■ Task instructions:
Down to the last line, restate the material below exactly.

■ Records for processing:

* * *

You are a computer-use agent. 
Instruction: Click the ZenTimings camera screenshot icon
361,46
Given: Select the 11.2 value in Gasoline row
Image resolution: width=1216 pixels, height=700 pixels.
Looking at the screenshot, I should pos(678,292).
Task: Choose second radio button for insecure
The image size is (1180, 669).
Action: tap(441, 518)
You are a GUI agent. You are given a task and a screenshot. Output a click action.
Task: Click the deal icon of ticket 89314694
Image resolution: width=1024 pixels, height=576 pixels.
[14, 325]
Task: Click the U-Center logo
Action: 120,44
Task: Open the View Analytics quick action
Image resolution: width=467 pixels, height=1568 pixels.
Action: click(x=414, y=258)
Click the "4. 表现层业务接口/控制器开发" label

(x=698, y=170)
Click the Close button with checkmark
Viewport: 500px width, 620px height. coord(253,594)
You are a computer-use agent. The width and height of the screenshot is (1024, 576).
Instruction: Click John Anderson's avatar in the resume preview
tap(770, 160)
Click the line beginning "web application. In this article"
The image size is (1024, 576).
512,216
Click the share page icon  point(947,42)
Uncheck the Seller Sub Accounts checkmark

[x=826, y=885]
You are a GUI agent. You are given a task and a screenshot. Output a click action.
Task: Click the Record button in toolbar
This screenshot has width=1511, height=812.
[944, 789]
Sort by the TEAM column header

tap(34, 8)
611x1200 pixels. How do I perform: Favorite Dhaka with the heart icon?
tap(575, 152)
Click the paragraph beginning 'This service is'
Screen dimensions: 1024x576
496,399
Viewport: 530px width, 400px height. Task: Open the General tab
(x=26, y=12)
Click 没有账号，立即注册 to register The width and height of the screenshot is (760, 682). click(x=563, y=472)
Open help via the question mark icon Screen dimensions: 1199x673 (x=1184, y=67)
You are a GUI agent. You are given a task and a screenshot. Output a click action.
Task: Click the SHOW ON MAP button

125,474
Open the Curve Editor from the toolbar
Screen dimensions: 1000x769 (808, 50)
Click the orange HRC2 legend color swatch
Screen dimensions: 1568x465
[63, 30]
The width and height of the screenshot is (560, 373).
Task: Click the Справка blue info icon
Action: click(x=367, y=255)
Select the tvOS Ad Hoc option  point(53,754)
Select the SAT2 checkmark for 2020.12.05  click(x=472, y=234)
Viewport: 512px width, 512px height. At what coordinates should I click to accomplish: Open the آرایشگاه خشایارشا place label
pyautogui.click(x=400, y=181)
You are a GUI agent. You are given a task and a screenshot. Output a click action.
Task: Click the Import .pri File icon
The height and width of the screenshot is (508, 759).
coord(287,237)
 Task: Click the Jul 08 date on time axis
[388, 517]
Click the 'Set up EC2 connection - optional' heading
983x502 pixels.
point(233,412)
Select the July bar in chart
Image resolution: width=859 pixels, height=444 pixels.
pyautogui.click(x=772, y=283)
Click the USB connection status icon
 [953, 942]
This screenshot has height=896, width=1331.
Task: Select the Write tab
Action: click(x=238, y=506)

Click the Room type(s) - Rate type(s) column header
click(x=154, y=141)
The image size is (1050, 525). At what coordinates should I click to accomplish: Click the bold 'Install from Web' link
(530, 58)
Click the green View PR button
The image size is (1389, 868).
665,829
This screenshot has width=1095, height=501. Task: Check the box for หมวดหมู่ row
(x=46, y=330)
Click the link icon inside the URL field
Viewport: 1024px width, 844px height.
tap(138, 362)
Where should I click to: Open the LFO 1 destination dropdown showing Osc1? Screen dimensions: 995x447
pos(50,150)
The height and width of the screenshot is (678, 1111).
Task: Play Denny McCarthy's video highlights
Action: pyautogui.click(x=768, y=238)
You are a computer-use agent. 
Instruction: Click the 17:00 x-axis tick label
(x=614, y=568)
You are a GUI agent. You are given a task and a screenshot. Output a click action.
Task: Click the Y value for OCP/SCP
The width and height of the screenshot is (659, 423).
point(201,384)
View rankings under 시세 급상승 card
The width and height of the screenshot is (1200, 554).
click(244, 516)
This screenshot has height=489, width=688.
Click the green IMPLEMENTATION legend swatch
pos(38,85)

* * *

■ Response to the exercise:
You are a computer-use agent. 
Instruction: Click the ZenTimings camera screenshot icon
361,46
Given: Select the 11.2 value in Gasoline row
Image resolution: width=1216 pixels, height=700 pixels.
Looking at the screenshot, I should pos(678,292).
Task: Choose second radio button for insecure
The image size is (1180, 669).
Action: tap(441, 518)
You are a GUI agent. You are given a task and a screenshot. Output a click action.
Task: Click the deal icon of ticket 89314694
Image resolution: width=1024 pixels, height=576 pixels.
[14, 325]
Task: Click the U-Center logo
Action: 120,44
Task: Open the View Analytics quick action
Image resolution: width=467 pixels, height=1568 pixels.
Action: click(x=414, y=258)
Click the "4. 表现层业务接口/控制器开发" label

(x=698, y=170)
Click the Close button with checkmark
Viewport: 500px width, 620px height. coord(253,594)
You are a computer-use agent. The width and height of the screenshot is (1024, 576).
Instruction: Click John Anderson's avatar in the resume preview
tap(770, 160)
Click the line beginning "web application. In this article"
The image size is (1024, 576).
512,216
Click the share page icon  point(947,42)
Uncheck the Seller Sub Accounts checkmark

[x=826, y=885]
You are a GUI agent. You are given a task and a screenshot. Output a click action.
Task: Click the Record button in toolbar
This screenshot has width=1511, height=812.
[944, 789]
Sort by the TEAM column header

tap(34, 8)
611x1200 pixels. How do I perform: Favorite Dhaka with the heart icon?
tap(575, 152)
Click the paragraph beginning 'This service is'
Screen dimensions: 1024x576
496,399
Viewport: 530px width, 400px height. Task: Open the General tab
(x=26, y=12)
Click 没有账号，立即注册 to register The width and height of the screenshot is (760, 682). click(x=563, y=472)
Open help via the question mark icon Screen dimensions: 1199x673 (x=1184, y=67)
You are a GUI agent. You are given a task and a screenshot. Output a click action.
Task: Click the SHOW ON MAP button

125,474
Open the Curve Editor from the toolbar
Screen dimensions: 1000x769 (808, 50)
Click the orange HRC2 legend color swatch
Screen dimensions: 1568x465
[63, 30]
The width and height of the screenshot is (560, 373).
Task: Click the Справка blue info icon
Action: click(x=367, y=255)
Select the tvOS Ad Hoc option  point(53,754)
Select the SAT2 checkmark for 2020.12.05  click(x=472, y=234)
Viewport: 512px width, 512px height. At what coordinates should I click to accomplish: Open the آرایشگاه خشایارشا place label
pyautogui.click(x=400, y=181)
You are a GUI agent. You are given a task and a screenshot. Output a click action.
Task: Click the Import .pri File icon
The height and width of the screenshot is (508, 759).
coord(287,237)
 Task: Click the Jul 08 date on time axis
[388, 517]
Click the 'Set up EC2 connection - optional' heading
983x502 pixels.
point(233,412)
Select the July bar in chart
Image resolution: width=859 pixels, height=444 pixels.
pyautogui.click(x=772, y=283)
Click the USB connection status icon
 [953, 942]
This screenshot has height=896, width=1331.
Task: Select the Write tab
Action: click(x=238, y=506)

Click the Room type(s) - Rate type(s) column header
click(x=154, y=141)
The image size is (1050, 525). At what coordinates should I click to accomplish: Click the bold 'Install from Web' link
(530, 58)
Click the green View PR button
The image size is (1389, 868).
665,829
This screenshot has width=1095, height=501. Task: Check the box for หมวดหมู่ row
(x=46, y=330)
Click the link icon inside the URL field
Viewport: 1024px width, 844px height.
tap(138, 362)
Where should I click to: Open the LFO 1 destination dropdown showing Osc1? Screen dimensions: 995x447
pos(50,150)
The height and width of the screenshot is (678, 1111).
Task: Play Denny McCarthy's video highlights
Action: pyautogui.click(x=768, y=238)
You are a computer-use agent. 
Instruction: Click the 17:00 x-axis tick label
(x=614, y=568)
You are a GUI agent. You are given a task and a screenshot. Output a click action.
Task: Click the Y value for OCP/SCP
The width and height of the screenshot is (659, 423).
point(201,384)
View rankings under 시세 급상승 card
The width and height of the screenshot is (1200, 554).
click(244, 516)
This screenshot has height=489, width=688.
Click the green IMPLEMENTATION legend swatch
pos(38,85)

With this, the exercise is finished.